Source data below:

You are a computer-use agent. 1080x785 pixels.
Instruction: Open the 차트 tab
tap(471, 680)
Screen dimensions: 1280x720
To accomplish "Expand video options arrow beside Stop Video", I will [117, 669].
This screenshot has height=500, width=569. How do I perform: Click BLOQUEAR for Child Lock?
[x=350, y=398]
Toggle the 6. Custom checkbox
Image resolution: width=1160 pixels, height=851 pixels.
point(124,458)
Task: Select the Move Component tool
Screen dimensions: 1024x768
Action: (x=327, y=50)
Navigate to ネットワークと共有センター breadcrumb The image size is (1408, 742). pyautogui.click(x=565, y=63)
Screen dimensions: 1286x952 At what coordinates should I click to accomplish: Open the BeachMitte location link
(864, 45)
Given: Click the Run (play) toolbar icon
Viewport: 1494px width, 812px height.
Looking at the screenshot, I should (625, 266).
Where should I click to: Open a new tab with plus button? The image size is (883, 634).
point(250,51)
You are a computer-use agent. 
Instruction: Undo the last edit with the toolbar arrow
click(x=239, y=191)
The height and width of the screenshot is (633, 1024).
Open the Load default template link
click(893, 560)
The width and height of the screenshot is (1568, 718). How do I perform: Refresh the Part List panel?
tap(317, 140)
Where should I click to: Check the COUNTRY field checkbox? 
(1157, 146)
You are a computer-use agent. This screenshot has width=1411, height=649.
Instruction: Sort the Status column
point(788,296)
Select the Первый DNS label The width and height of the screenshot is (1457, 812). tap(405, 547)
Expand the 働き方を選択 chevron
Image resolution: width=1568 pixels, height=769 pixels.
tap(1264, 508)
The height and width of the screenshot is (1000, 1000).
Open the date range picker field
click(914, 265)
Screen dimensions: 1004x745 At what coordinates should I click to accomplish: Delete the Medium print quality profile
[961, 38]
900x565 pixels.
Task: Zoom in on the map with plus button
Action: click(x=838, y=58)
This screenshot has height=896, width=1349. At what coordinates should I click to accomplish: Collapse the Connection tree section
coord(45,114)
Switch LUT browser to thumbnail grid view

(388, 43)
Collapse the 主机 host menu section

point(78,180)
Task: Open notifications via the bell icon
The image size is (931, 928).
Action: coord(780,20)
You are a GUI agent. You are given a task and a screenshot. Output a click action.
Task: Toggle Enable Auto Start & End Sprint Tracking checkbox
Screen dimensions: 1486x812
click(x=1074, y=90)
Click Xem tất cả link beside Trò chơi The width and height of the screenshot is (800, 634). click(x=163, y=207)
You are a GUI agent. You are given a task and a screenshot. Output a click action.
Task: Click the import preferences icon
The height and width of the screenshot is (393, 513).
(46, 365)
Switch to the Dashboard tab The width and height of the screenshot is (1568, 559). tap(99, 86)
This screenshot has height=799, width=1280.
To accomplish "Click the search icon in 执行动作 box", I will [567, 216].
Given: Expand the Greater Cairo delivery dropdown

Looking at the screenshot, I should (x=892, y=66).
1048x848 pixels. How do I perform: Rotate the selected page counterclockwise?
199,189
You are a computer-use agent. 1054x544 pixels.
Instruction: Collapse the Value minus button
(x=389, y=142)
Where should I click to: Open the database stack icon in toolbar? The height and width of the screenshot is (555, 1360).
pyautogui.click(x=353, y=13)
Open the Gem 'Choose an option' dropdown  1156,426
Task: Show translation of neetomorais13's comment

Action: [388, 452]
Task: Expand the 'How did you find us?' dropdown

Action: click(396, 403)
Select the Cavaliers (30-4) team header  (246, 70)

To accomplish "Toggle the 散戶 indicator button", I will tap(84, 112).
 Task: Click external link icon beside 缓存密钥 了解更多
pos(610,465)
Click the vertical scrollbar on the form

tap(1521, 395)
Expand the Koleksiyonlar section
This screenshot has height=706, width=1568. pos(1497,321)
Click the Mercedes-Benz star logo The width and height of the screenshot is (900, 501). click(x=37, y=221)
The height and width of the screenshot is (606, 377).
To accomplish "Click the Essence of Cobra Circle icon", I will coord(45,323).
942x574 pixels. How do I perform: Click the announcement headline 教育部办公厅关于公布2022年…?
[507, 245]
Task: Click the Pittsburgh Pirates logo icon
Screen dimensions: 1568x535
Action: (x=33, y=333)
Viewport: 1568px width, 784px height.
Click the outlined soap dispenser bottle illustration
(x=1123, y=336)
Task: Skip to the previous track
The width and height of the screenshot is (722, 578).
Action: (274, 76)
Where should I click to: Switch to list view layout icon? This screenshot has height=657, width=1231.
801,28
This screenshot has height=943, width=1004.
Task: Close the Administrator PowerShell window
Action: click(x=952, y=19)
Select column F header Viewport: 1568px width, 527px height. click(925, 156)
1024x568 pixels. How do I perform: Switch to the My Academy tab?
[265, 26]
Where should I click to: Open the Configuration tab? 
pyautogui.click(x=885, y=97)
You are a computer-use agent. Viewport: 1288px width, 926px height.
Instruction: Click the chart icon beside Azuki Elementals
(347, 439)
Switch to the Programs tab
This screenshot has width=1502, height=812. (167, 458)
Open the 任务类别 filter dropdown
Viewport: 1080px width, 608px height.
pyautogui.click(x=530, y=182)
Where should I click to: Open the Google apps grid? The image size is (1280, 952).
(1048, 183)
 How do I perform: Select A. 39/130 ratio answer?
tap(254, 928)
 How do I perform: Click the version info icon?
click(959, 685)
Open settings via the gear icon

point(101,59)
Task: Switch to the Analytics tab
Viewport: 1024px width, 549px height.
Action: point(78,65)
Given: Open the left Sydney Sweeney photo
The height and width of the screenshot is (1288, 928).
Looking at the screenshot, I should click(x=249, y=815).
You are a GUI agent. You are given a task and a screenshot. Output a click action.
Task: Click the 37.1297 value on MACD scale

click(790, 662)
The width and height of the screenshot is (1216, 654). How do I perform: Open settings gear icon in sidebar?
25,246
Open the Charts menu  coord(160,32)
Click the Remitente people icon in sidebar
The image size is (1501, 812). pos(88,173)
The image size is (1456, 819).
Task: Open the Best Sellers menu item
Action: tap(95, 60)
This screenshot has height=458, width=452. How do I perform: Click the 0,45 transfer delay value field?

End of Source data.

## Your assignment
This exercise needs each record retyped exactly as shown.

## Your response
You are a computer-use agent. 1080x785 pixels.
Instruction: Open the 차트 tab
tap(471, 680)
Screen dimensions: 1280x720
To accomplish "Expand video options arrow beside Stop Video", I will [117, 669].
This screenshot has height=500, width=569. How do I perform: Click BLOQUEAR for Child Lock?
[x=350, y=398]
Toggle the 6. Custom checkbox
Image resolution: width=1160 pixels, height=851 pixels.
point(124,458)
Task: Select the Move Component tool
Screen dimensions: 1024x768
Action: (x=327, y=50)
Navigate to ネットワークと共有センター breadcrumb The image size is (1408, 742). pyautogui.click(x=565, y=63)
Screen dimensions: 1286x952 At what coordinates should I click to accomplish: Open the BeachMitte location link
(864, 45)
Given: Click the Run (play) toolbar icon
Viewport: 1494px width, 812px height.
Looking at the screenshot, I should (625, 266).
Where should I click to: Open a new tab with plus button? The image size is (883, 634).
point(250,51)
You are a computer-use agent. 
Instruction: Undo the last edit with the toolbar arrow
click(x=239, y=191)
The height and width of the screenshot is (633, 1024).
Open the Load default template link
click(893, 560)
The width and height of the screenshot is (1568, 718). How do I perform: Refresh the Part List panel?
tap(317, 140)
Where should I click to: Check the COUNTRY field checkbox? 
(1157, 146)
You are a computer-use agent. This screenshot has width=1411, height=649.
Instruction: Sort the Status column
point(788,296)
Select the Первый DNS label The width and height of the screenshot is (1457, 812). tap(405, 547)
Expand the 働き方を選択 chevron
Image resolution: width=1568 pixels, height=769 pixels.
tap(1264, 508)
The height and width of the screenshot is (1000, 1000).
Open the date range picker field
click(914, 265)
Screen dimensions: 1004x745 At what coordinates should I click to accomplish: Delete the Medium print quality profile
[961, 38]
900x565 pixels.
Task: Zoom in on the map with plus button
Action: click(x=838, y=58)
This screenshot has height=896, width=1349. At what coordinates should I click to accomplish: Collapse the Connection tree section
coord(45,114)
Switch LUT browser to thumbnail grid view

(388, 43)
Collapse the 主机 host menu section

point(78,180)
Task: Open notifications via the bell icon
The image size is (931, 928).
Action: coord(780,20)
You are a GUI agent. You are given a task and a screenshot. Output a click action.
Task: Toggle Enable Auto Start & End Sprint Tracking checkbox
Screen dimensions: 1486x812
click(x=1074, y=90)
Click Xem tất cả link beside Trò chơi The width and height of the screenshot is (800, 634). click(x=163, y=207)
You are a GUI agent. You are given a task and a screenshot. Output a click action.
Task: Click the import preferences icon
The height and width of the screenshot is (393, 513).
(46, 365)
Switch to the Dashboard tab The width and height of the screenshot is (1568, 559). tap(99, 86)
This screenshot has height=799, width=1280.
To accomplish "Click the search icon in 执行动作 box", I will [567, 216].
Given: Expand the Greater Cairo delivery dropdown

Looking at the screenshot, I should (x=892, y=66).
1048x848 pixels. How do I perform: Rotate the selected page counterclockwise?
199,189
You are a computer-use agent. 1054x544 pixels.
Instruction: Collapse the Value minus button
(x=389, y=142)
Where should I click to: Open the database stack icon in toolbar? The height and width of the screenshot is (555, 1360).
pyautogui.click(x=353, y=13)
Open the Gem 'Choose an option' dropdown  1156,426
Task: Show translation of neetomorais13's comment

Action: [388, 452]
Task: Expand the 'How did you find us?' dropdown

Action: click(396, 403)
Select the Cavaliers (30-4) team header  (246, 70)

To accomplish "Toggle the 散戶 indicator button", I will tap(84, 112).
 Task: Click external link icon beside 缓存密钥 了解更多
pos(610,465)
Click the vertical scrollbar on the form

tap(1521, 395)
Expand the Koleksiyonlar section
This screenshot has height=706, width=1568. pos(1497,321)
Click the Mercedes-Benz star logo The width and height of the screenshot is (900, 501). click(x=37, y=221)
The height and width of the screenshot is (606, 377).
To accomplish "Click the Essence of Cobra Circle icon", I will coord(45,323).
942x574 pixels. How do I perform: Click the announcement headline 教育部办公厅关于公布2022年…?
[507, 245]
Task: Click the Pittsburgh Pirates logo icon
Screen dimensions: 1568x535
Action: (x=33, y=333)
Viewport: 1568px width, 784px height.
Click the outlined soap dispenser bottle illustration
(x=1123, y=336)
Task: Skip to the previous track
The width and height of the screenshot is (722, 578).
Action: (274, 76)
Where should I click to: Switch to list view layout icon? This screenshot has height=657, width=1231.
801,28
This screenshot has height=943, width=1004.
Task: Close the Administrator PowerShell window
Action: click(x=952, y=19)
Select column F header Viewport: 1568px width, 527px height. click(925, 156)
1024x568 pixels. How do I perform: Switch to the My Academy tab?
[265, 26]
Where should I click to: Open the Configuration tab? 
pyautogui.click(x=885, y=97)
You are a computer-use agent. Viewport: 1288px width, 926px height.
Instruction: Click the chart icon beside Azuki Elementals
(347, 439)
Switch to the Programs tab
This screenshot has width=1502, height=812. (167, 458)
Open the 任务类别 filter dropdown
Viewport: 1080px width, 608px height.
pyautogui.click(x=530, y=182)
Where should I click to: Open the Google apps grid? The image size is (1280, 952).
(1048, 183)
 How do I perform: Select A. 39/130 ratio answer?
tap(254, 928)
 How do I perform: Click the version info icon?
click(959, 685)
Open settings via the gear icon

point(101,59)
Task: Switch to the Analytics tab
Viewport: 1024px width, 549px height.
Action: point(78,65)
Given: Open the left Sydney Sweeney photo
The height and width of the screenshot is (1288, 928).
Looking at the screenshot, I should click(x=249, y=815).
You are a GUI agent. You are given a task and a screenshot. Output a click action.
Task: Click the 37.1297 value on MACD scale

click(790, 662)
The width and height of the screenshot is (1216, 654). How do I perform: Open settings gear icon in sidebar?
25,246
Open the Charts menu  coord(160,32)
Click the Remitente people icon in sidebar
The image size is (1501, 812). pos(88,173)
The image size is (1456, 819).
Task: Open the Best Sellers menu item
Action: tap(95, 60)
This screenshot has height=458, width=452. How do I perform: Click the 0,45 transfer delay value field?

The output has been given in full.